Civil engineers can't A/B test bridge designs with real traffic. Toy manufacturers must ensure button eyes stay attached before products reach store shelves. Even something as simple as designing a child's high chair requires considering tip-over risks, structural integrity, and material safety, knowing that a design flaw could harm a toddler. This creates measured deliberation in how the field approaches uncertainty and risk.

Software: When Failure Costs Drop

But what happens when the cost of failure drops dramatically?

In software development, we see the opposite phenomenon entirely. We love jumping on new ideas, new frameworks, methodologies, databases, architectural patterns.
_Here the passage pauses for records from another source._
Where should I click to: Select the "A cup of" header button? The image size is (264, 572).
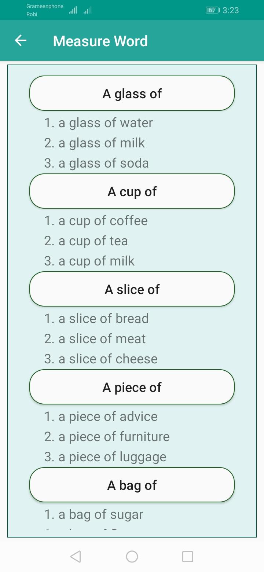[x=132, y=191]
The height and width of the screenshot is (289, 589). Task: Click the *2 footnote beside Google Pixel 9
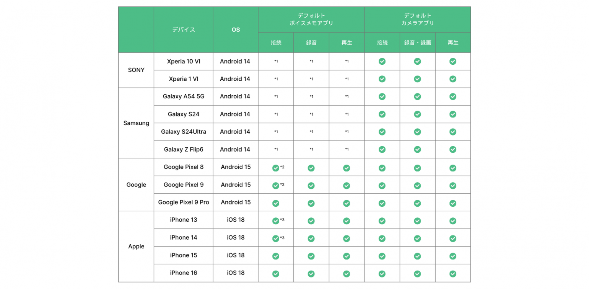click(282, 185)
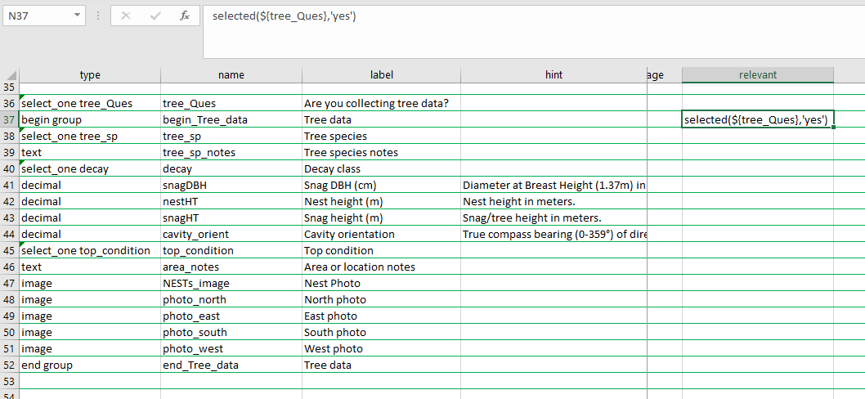Select the 'relevant' column header
This screenshot has height=399, width=865.
[x=757, y=74]
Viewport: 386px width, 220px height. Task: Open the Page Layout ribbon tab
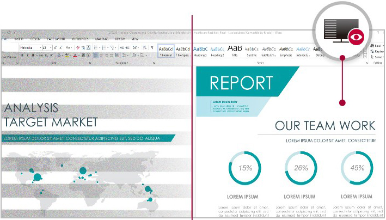[56, 39]
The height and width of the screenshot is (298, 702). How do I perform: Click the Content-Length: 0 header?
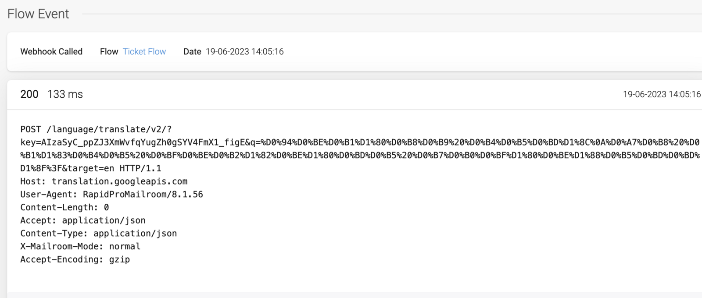click(64, 207)
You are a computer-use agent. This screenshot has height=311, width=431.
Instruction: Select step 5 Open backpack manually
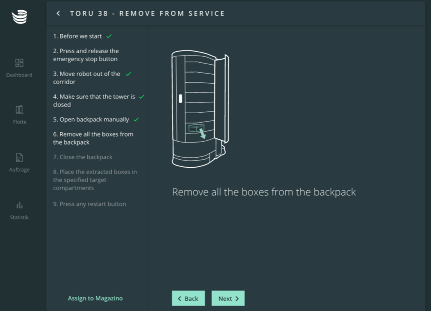tap(91, 120)
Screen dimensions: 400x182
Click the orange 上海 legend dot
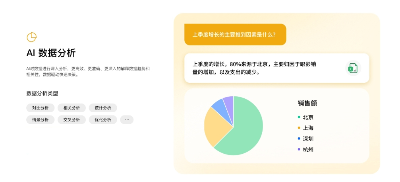click(x=299, y=128)
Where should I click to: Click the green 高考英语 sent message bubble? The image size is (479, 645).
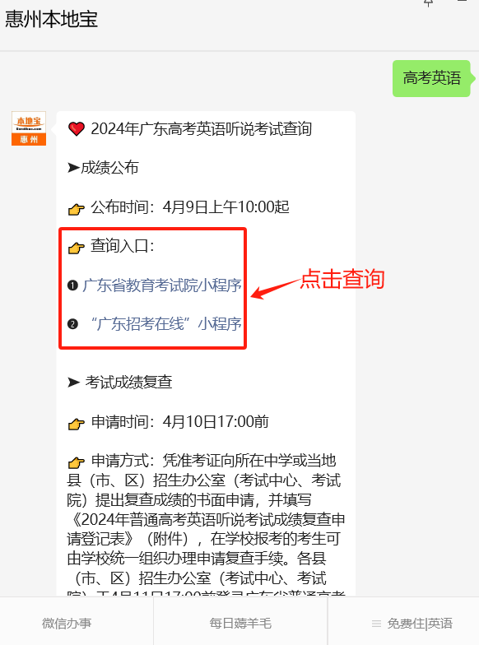pyautogui.click(x=431, y=78)
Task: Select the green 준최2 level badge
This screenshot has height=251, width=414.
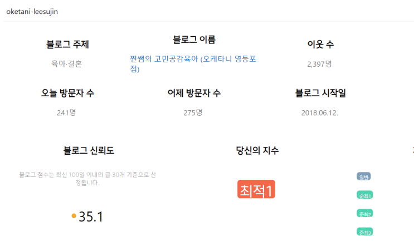Action: pyautogui.click(x=364, y=214)
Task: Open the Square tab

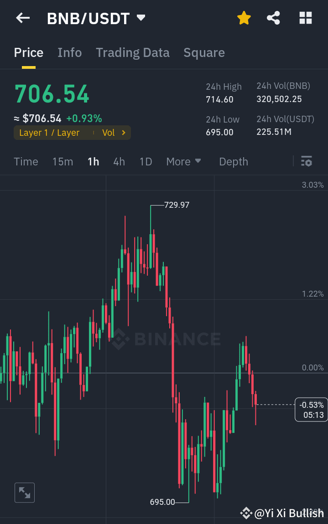Action: click(204, 52)
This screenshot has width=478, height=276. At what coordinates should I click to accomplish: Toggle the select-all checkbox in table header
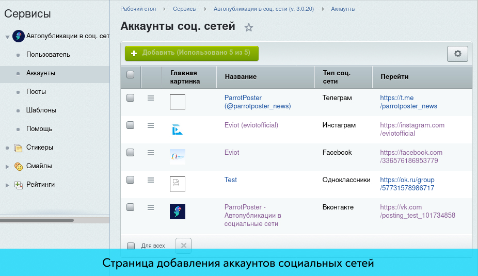pos(131,74)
Each new thing comes with enthusiasm and some believers in its promise of solving our current and emerging challenges. Unlike physical engineering where practitioners must work within established, proven methods, software exists in a realm where individual developers experiment freely, teams adopt bleeding-edge technologies, and "move fast and break things" became a celebrated mantra.

This freedom to innovate at the individual level is unthinkable in structural engineering. A structural engineer can't just invent new load-bearing calculations. It would be flagged during construction, result in serious professional consequences, and even if theoretically superior, would need years of testing and regulatory approval before acceptance.

But a software developer can test different load balancing algorithms on live traffic, experiment with database query optimizations, migrate from monolithic architectures to microservices, switch from REST APIs to GraphQL, or move from SQL to NoSQL databases and back again. 

Why do we get this freedom? Because the cost of failure is so much lower.

The freedom to experiment increases as the cost of failure decreases. 

Some software really is life critical, and so comes with a high cost of failure. But most software is not like that. Generally, we have remarkable freedom and room for creativity in software, which draws many of us to the field in the first place. We should lean into this, instead of importing risk-aversion patterns and mindsets from higher-stakes domains. An imperfect architectural decision won't collapse a bridge or harm a child. Rather than agonizing over decisions like they're irreversible, we should make them expecting some iteration and course correction. We make strategic technical decisions and often have to make strategic technical course corrections. 

So if you sometimes struggle with decision making, as I myself have done, just remember that software decisions are not irreversible, they do not have to be perfect. Don’t be like the founder in that LinkedIn post. Every technical decision does not carry the weight of a bridge design. Let’s take advantage of our ability to fail forward quickly. I’m repeating this as a kind of mantra as much for myself as I am as giving it as free advice for others.